§ SUPPLIED PASSAGE:

There are three main varieties of Tulsi, primarily Ocimum sanctum (Rama and Krishna varieties), and recently Ocimum tenuiflorum, and Ocimum gratissimum (Vana variety). They all belong to the Lamiaceae/Labiatae mint family and these and other closely related varieties are cousins of the sweet basil we all know as a cooking herb (Ocimum basilicum). It is a bushy perennial shrub growing to a meter or more in height.
The leaves of the Tulsi range from light green (Vana) to (Krishna) dark purple and the flowers range from white to reddish purple. It is a highly aromatic plant, just like our common sweet basil, and has a range of tastes and scents across the varieties.
Basils are native to tropical Asia and some believe it originated in India. Tulsi is a very important and strong symbol of the Hindu community and is interwoven with their beliefs and mythology. It is believed to be revered by Brahma and Shiva and one grows in most Indian homes or gardens. Tulsi is believed to open the mind and heart, and bestow compassion, love and devotion.
Tulsi is cultivated for religious and medicinal purposes, and for its essential oil, and the health and medicinal benefits of Tulsi have been known to the Indian people for centuries. For the health benefits the leaves of Tulsi are most commonly used. Culturally all parts of the plant are used, and and beads are made from the woody stalks and made into jewellery, meditation malas and belts which are believed to have spiritual and protective benefits.
There is now substantial evidence that Tulsi, known for its antioxidant and adaptogenic properties, offers significant preventative and curative benefits for stress-related diseases so prevalent in industrialized societies.
The adaptogens in Tulsi Tea balancing different processes in the body, guard against physical, chemical, environmental, and emotional factors that produce the stresses that harm both physical and mental health.
Some of Tulsi’s health benefits are many and is used for the following:
To receive the benefits of Tulsi take in daily dosages of 1–2 grams of dried leaf (in capsules) or drink a few cups of Tulsi Tea (1 tsp/cup) per day.
As with any new substance introduced to your body, it is possible to develop an
adverse reaction to the herb. If you notice any side effects after
ingesting tulsi, you need to contact your health professional immediately. If you are taking medication, talk to a qualified herbalist before you begin taking herbs.

§ DATA LISTING:
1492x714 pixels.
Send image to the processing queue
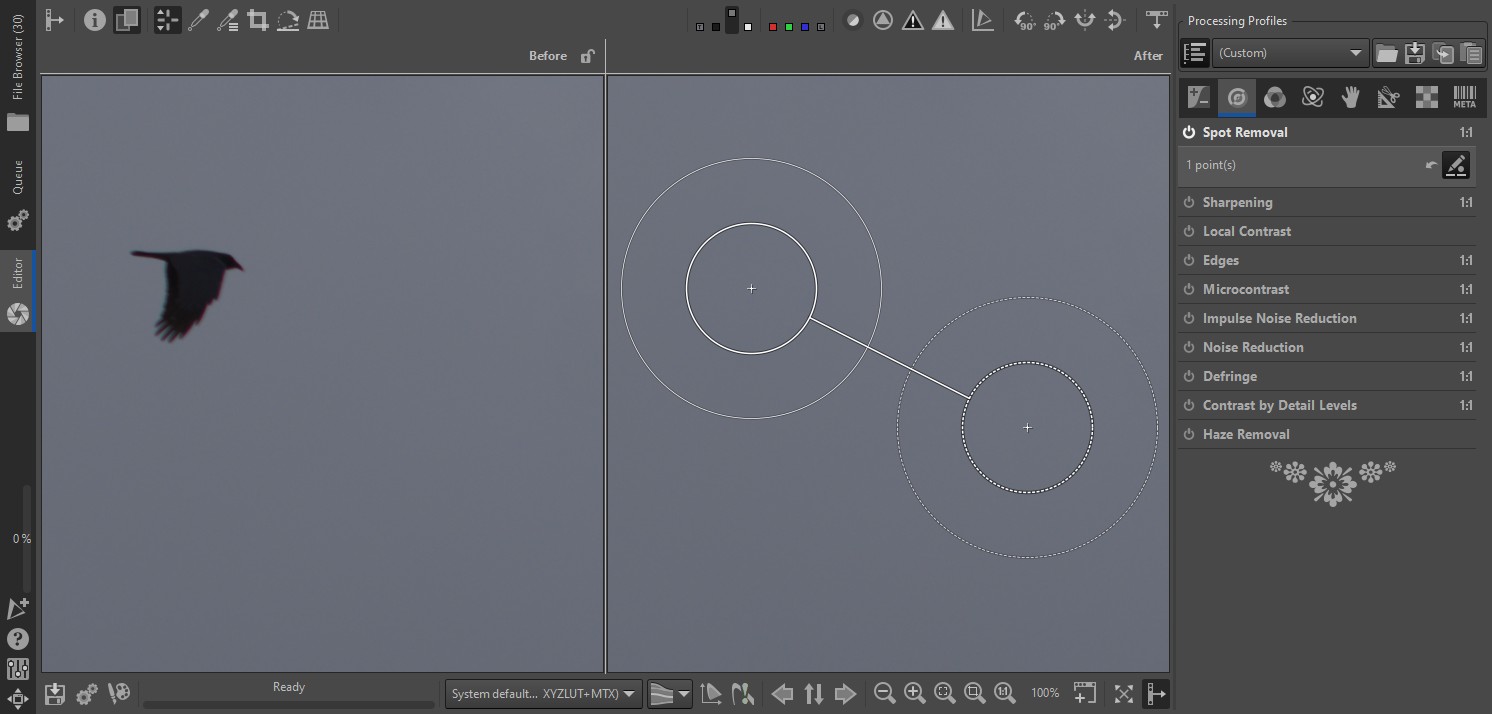[87, 693]
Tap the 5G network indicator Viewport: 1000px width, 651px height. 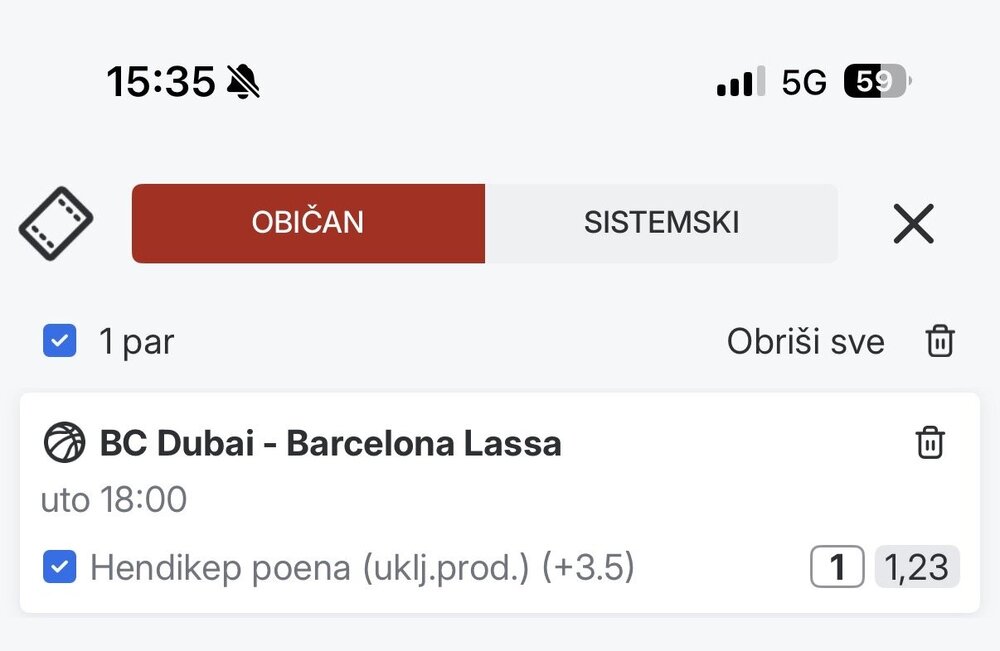pos(804,82)
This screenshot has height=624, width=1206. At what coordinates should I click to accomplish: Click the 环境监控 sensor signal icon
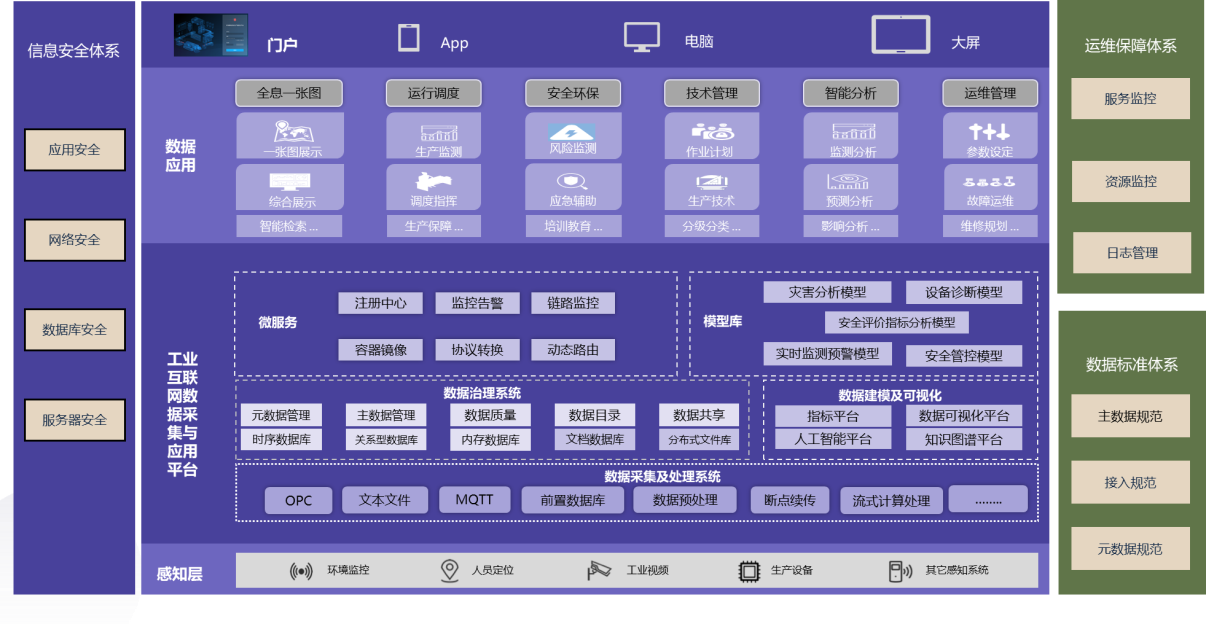coord(300,571)
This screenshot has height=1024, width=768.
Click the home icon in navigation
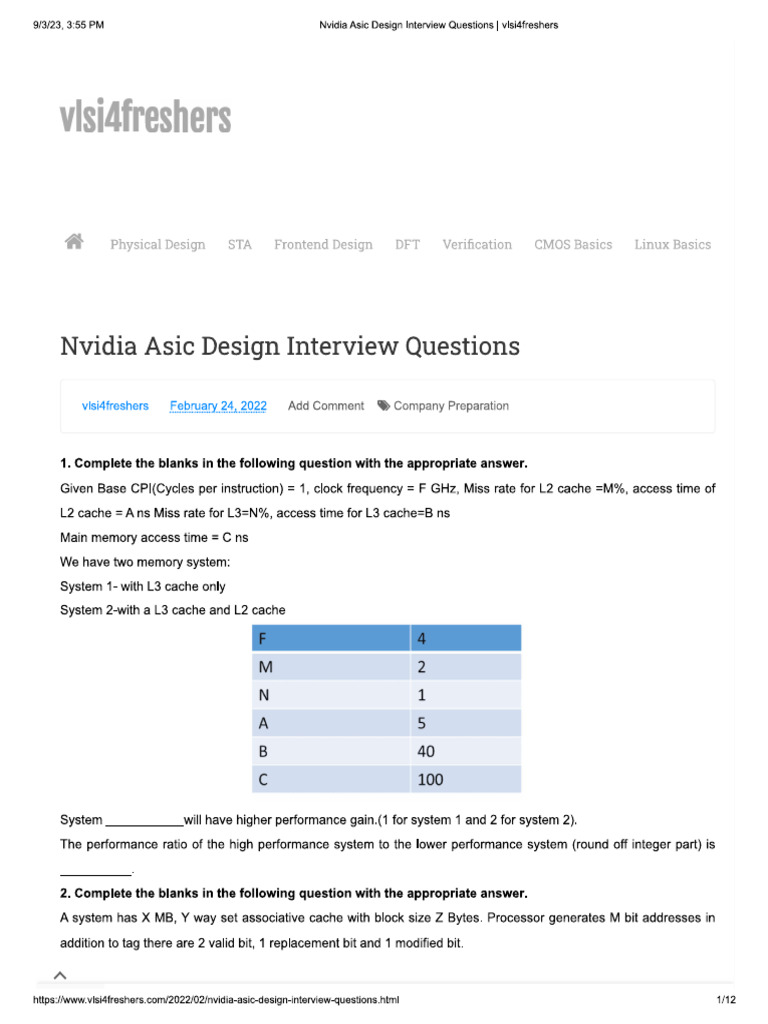click(74, 242)
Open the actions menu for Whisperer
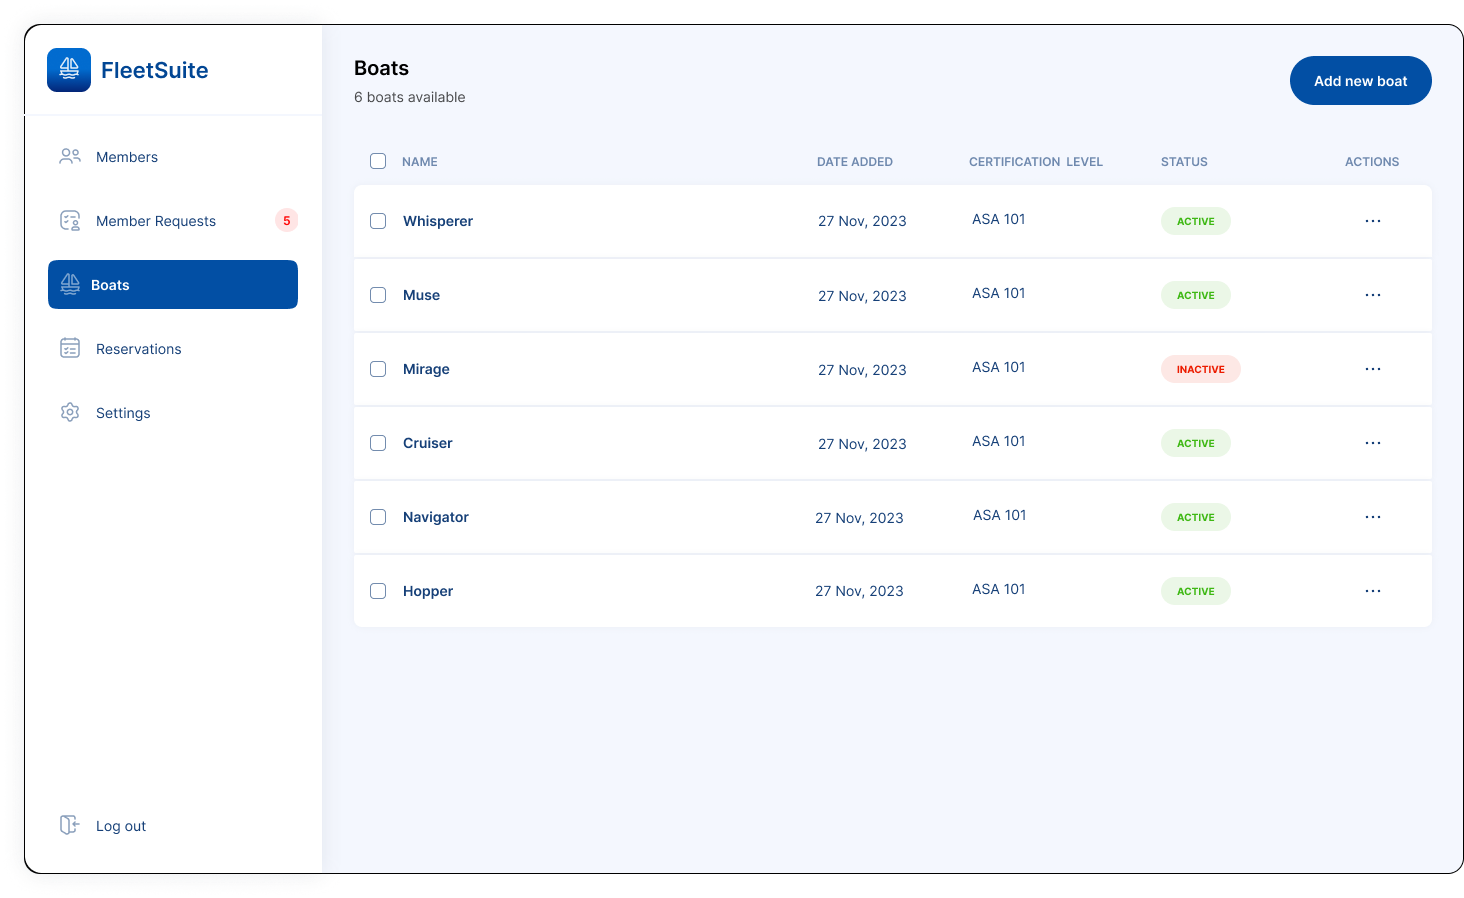 [x=1372, y=221]
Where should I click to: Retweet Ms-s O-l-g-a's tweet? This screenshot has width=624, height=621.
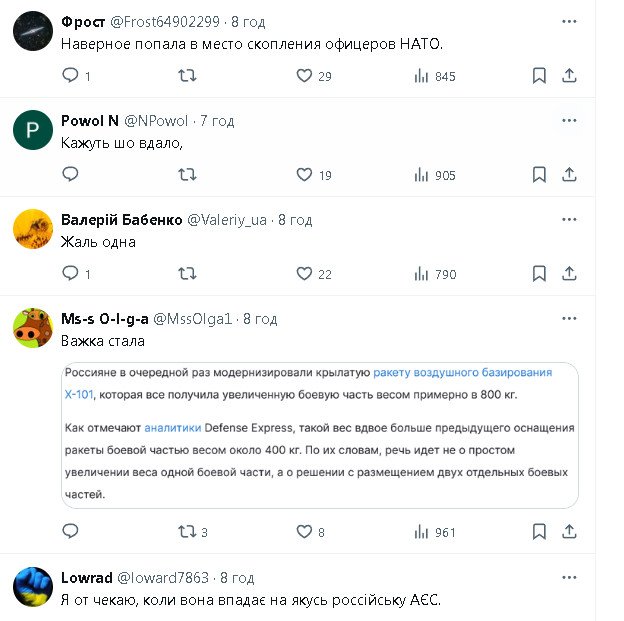pyautogui.click(x=187, y=533)
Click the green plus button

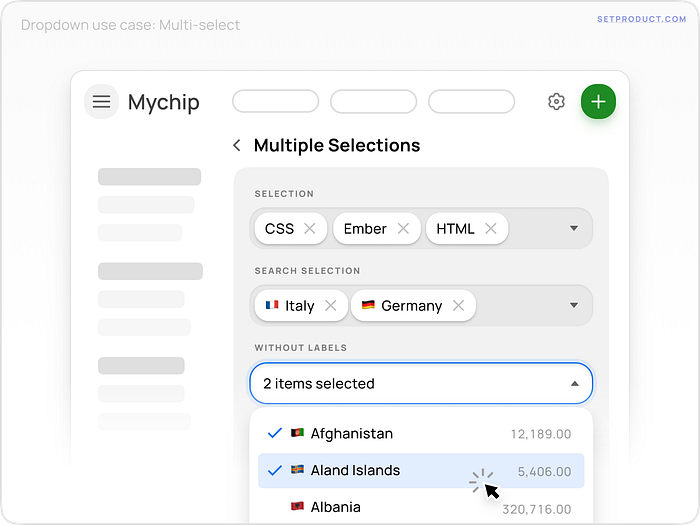(x=598, y=101)
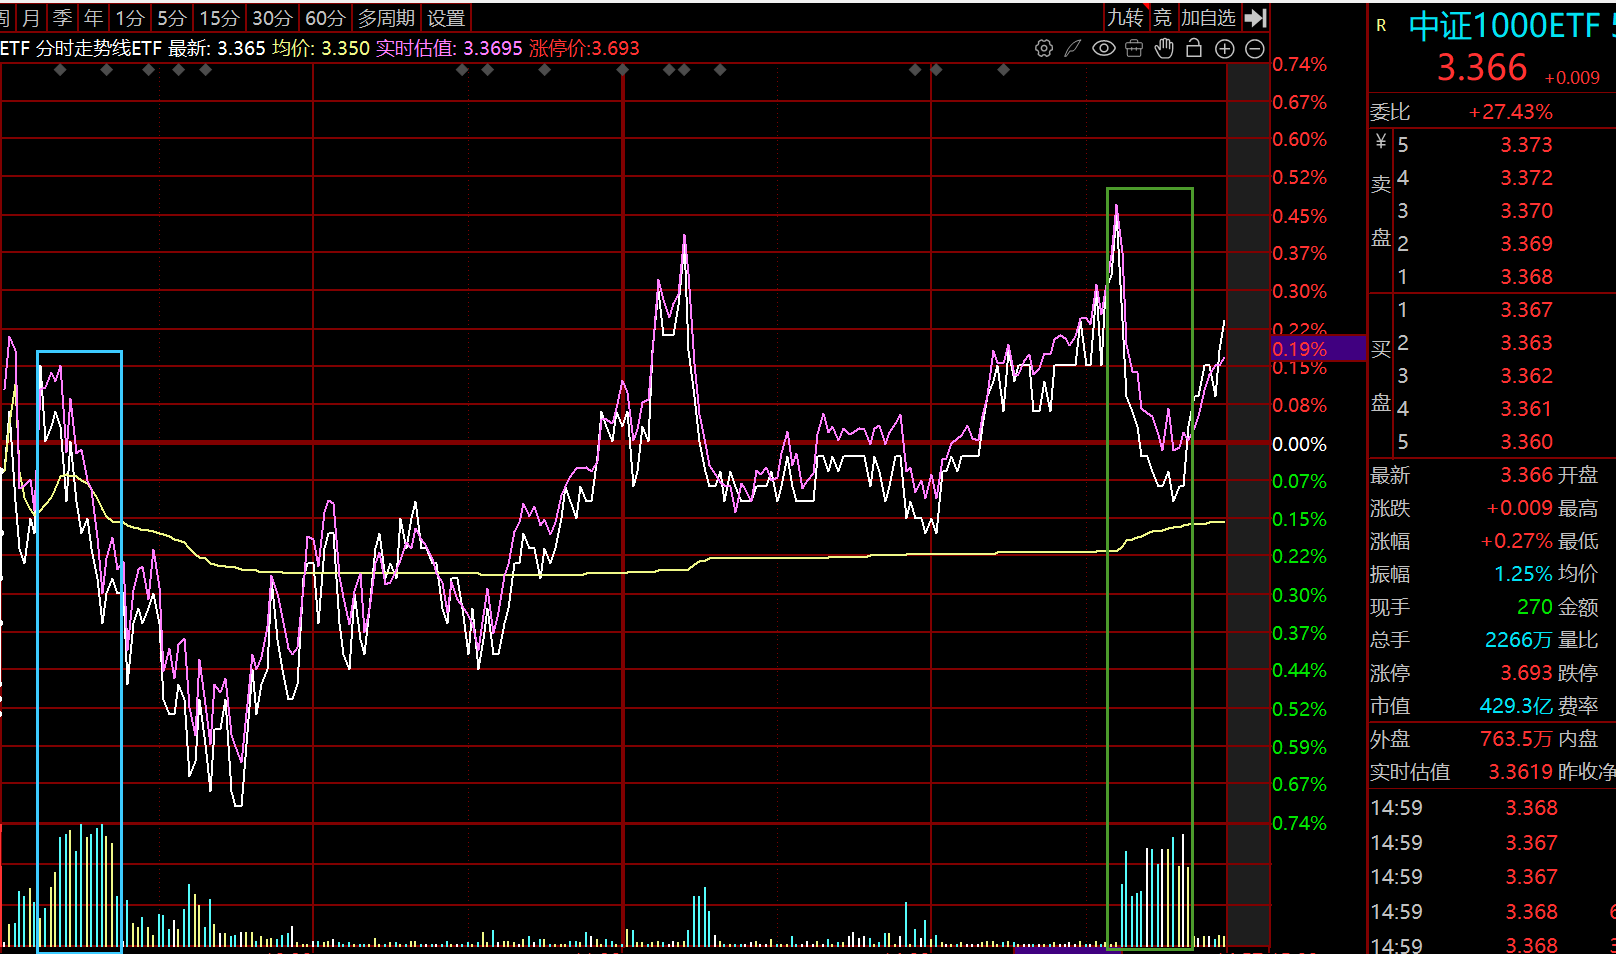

§ REQUIRED ACTIONS:
A) Could you repeat the Tulsi text from "Tulsi is cultivated" to "in industrialized societies.", word for word?
B) Does the Tulsi text agree with each of these statements? Answer yes or no for each, and quote the words of the text that decide it. (i) Tulsi leaves range in color from light green to dark purple. (ii) For health benefits, the roots of Tulsi are most commonly used. (iii) The suggested daily dose of dried leaf is 1–2 grams.

§ RESPONSE LIST:
A)
Tulsi is cultivated for religious and medicinal purposes, and for its essential oil, and the health and medicinal benefits of Tulsi have been known to the Indian people for centuries. For the health benefits the leaves of Tulsi are most commonly used. Culturally all parts of the plant are used, and and beads are made from the woody stalks and made into jewellery, meditation malas and belts which are believed to have spiritual and protective benefits.
There is now substantial evidence that Tulsi, known for its antioxidant and adaptogenic properties, offers significant preventative and curative benefits for stress-related diseases so prevalent in industrialized societies.

B)
(i) Yes: "The leaves of the Tulsi range from light green (Vana) to (Krishna) dark purple"
(ii) No: "For the health benefits the leaves of Tulsi are most commonly used."
(iii) Yes: "take in daily dosages of 1–2 grams of dried leaf (in capsules)"